■ Passage given:
>>>

And our guide for this celebration is one of the best-known, most loved and least understood passages in the entire Bible. It’s a passage that seems, at the very least, to be improbable. Worse than that, to others it has a kind of magical ring about it, the sort of thing only pre-scientific ancients could dream up. It’s too strange to be accepted as fact, so it’s best to just leave it alone.
So what should a preacher do on a day like this?
. . . a day that the church has always regarded as one of its principal feasts?
. . . a day when many of you – and Cheryl, Emily and I – have come dressed in red for this
special occasion?
. . . a day when our children have become our teachers and guides as they helped us
appreciate close up that the Spirit is here among us?
. . . a day when we have heard a beautiful rendition of one of the greatest of the spirituals
that reminds us what happens when we feel the spirit moving within us?
. . . and yet a day when many worshipers in many churches find it difficult to get past
the symbolism so foreign to our minds?
What’s a preacher to say?
Well, this morning we could go in many different directions.
We could, for example, look at this story in its context, seeing how Luke crafts his two books – Luke and Acts – so they are really two volumes in a matched set.
He begins his gospel account with the birth of Jesus, spending far more time on this event than
any other gospel writer. Then he begins his second volume with the birth of the church. And
in both cases each of these stories is the key to understanding the rest of the book, and each is
preceded by a message from the spirit.
We could look at this story in the context of Luke’s two-book set.
Or we could look at how the church has always linked Easter and Pentecost – promise and fulfillment – and how the whole intervening 50 days were always days of joy.
The early Christians held no fasts during this period of Eastertide. They stood for prayer in
celebration of Jesus’ resurrection rather than kneeling, as was done the rest of the year.
All the readings in worship in this season were from the New Testament rather than from both
Testaments, as was true for the rest of the year.
The liturgy of Pentecost linked the two high days in the Christian calendar, a ritual that will be
repeated today at St. Mary’s across the street, where every Mass is beginning with a special
prayer:
Almighty and ever-living God, you fulfilled the Easter promise by sending us your Holy
Spirit.
We could examine the close connection between the two high points in the church’s life: Easter and Pentecost.
Or we could look at the two central symbols we encounter on this day: the sound of violent wind, the appearance of tongues as of fire on each head.
The rabbis linked the Hebrew Feast of Pentecost with the giving of the law on Sinai. We read
in the Exodus account of Moses and the giving of the Ten Commandments that the presence of
God was indicated by loud thunder and bright lightening and smoke from the mountain – just
the kinds of sounds and sights that would make sense to the Jewish disciples as they, too,
experienced the special presence of God’s Spirit on the Feast of Pentecost.
We could look at these intriguing symbols and see what they meant to that gathering of Jesus
people in the room upstairs.
We could go in any one of these directions this morning –
looking at how Luke tells this compelling story . . .
examining the crucial connection between Easter and Pentecost . . .
pursuing the wonderful symbols in this story –
and find ourselves understanding Pentecost much more fully to our benefit.
But today I’d like to suggest that we go in a different direction. I’d like for us to take a look at the very beginning of the story as Luke tells it in the second chapter of The Acts of the Apostles.
The story begins with what a good mystery writer – or a good television reporter – might call “the set-up line.” Before the story can begin, we must understand where things are, how things are. And the author of our text this morning writes in his set-up line:
When the day of Pentecost had come, they were all together in one place.

<<<

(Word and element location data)
>>>

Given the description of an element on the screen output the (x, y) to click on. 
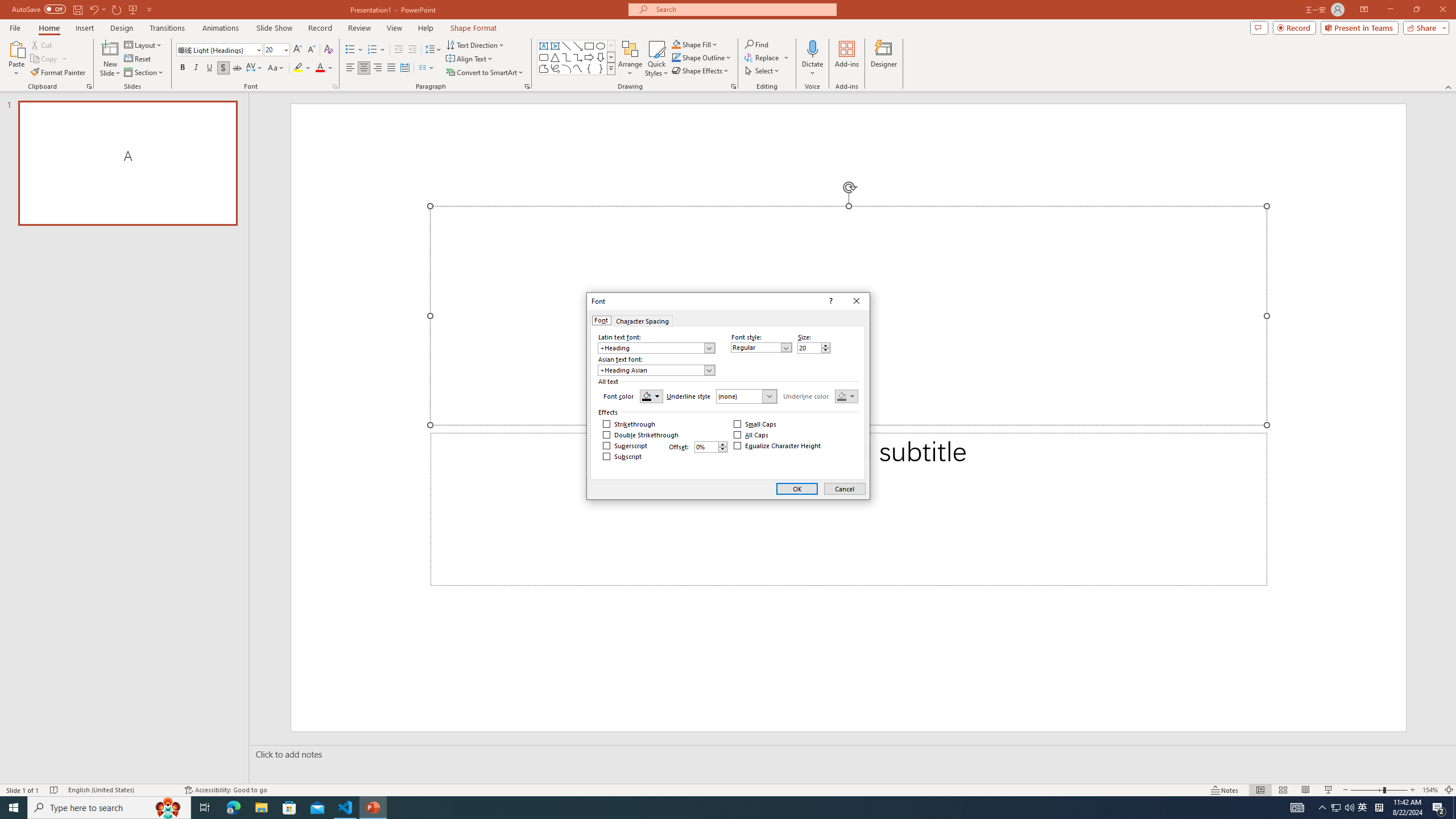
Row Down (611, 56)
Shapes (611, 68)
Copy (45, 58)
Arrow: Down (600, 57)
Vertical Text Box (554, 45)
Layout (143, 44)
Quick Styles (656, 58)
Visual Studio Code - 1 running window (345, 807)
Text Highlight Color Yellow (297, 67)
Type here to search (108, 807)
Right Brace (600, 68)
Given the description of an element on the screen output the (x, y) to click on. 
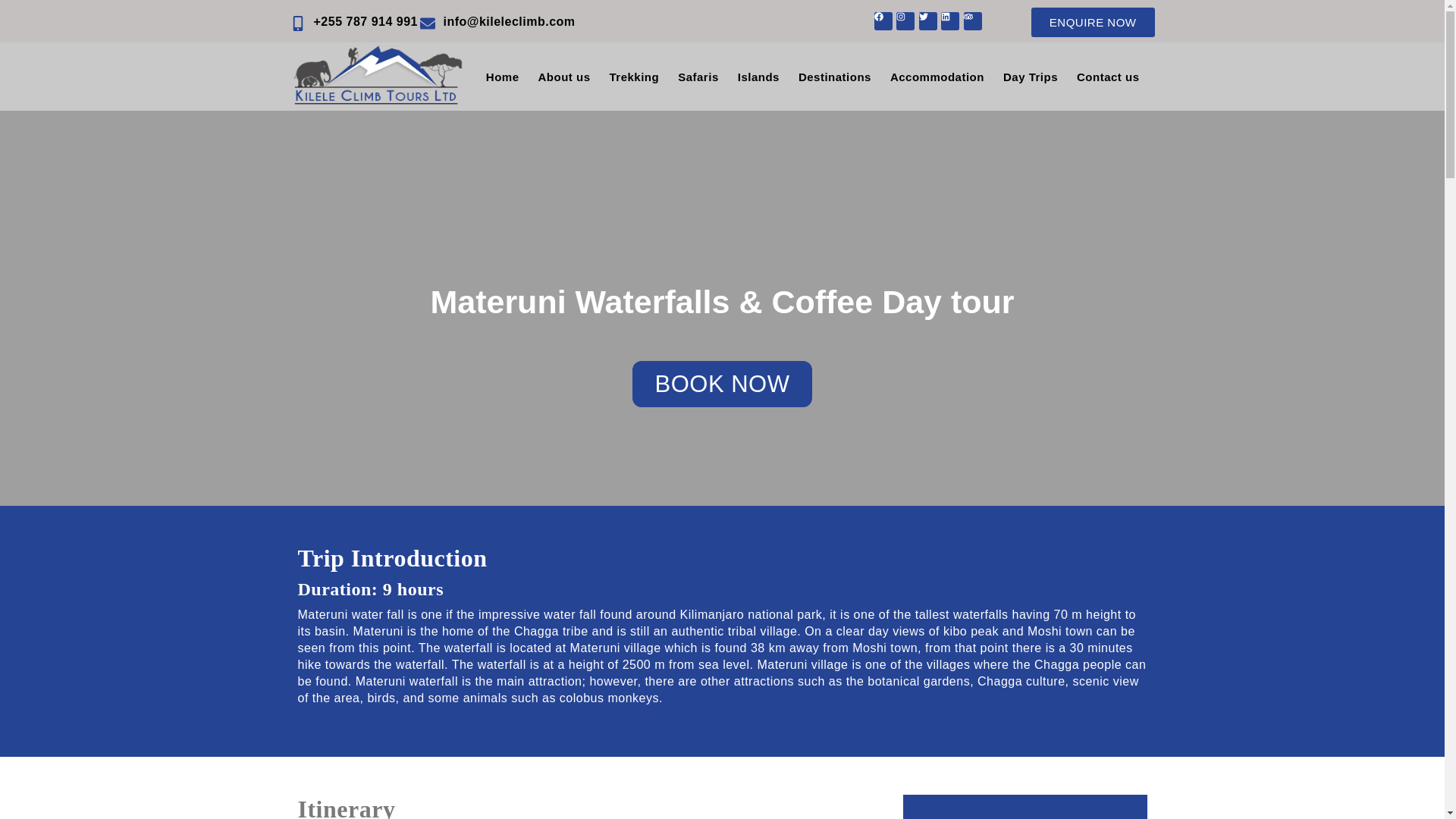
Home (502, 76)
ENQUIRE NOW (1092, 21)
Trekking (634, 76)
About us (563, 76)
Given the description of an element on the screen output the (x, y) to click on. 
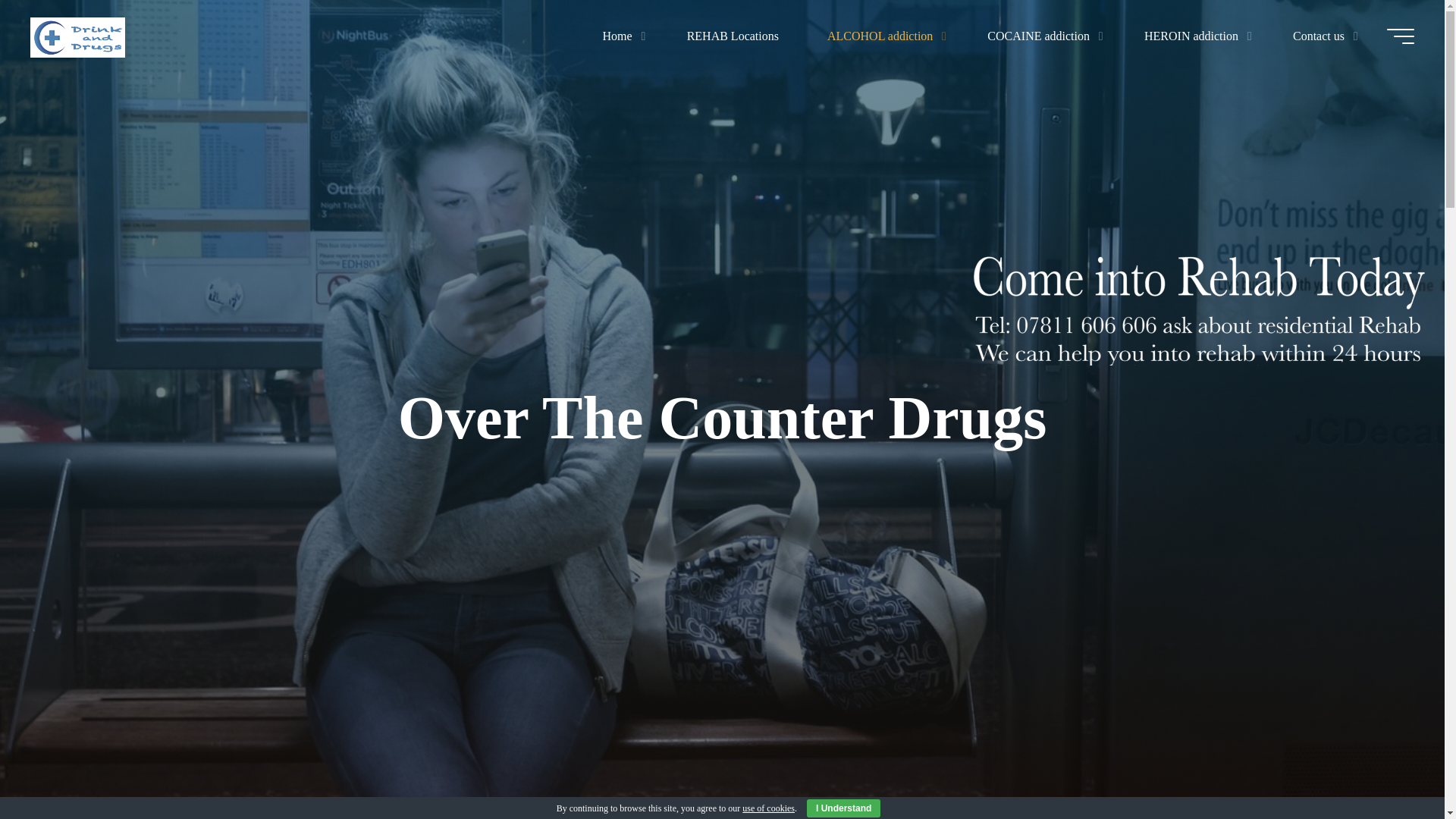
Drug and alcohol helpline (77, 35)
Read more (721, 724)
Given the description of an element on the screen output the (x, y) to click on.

<<<

■ Problems to work on:
1. List the practices of the early Christians during Eastertide that the sermon describes.
2. Print the rows unchanged, from the line containing "Drug and alcohol helpline (77, 35)" through the final line of the rows, with both ends included.

■ Per-task outputs:
1.
- They held no fasts during this period.
- They stood for prayer in celebration of Jesus' resurrection rather than kneeling.
- All the readings in worship were from the New Testament rather than from both Testaments.

2.
Drug and alcohol helpline (77, 35)
Read more (721, 724)
Given the description of an element on the screen output the (x, y) to click on.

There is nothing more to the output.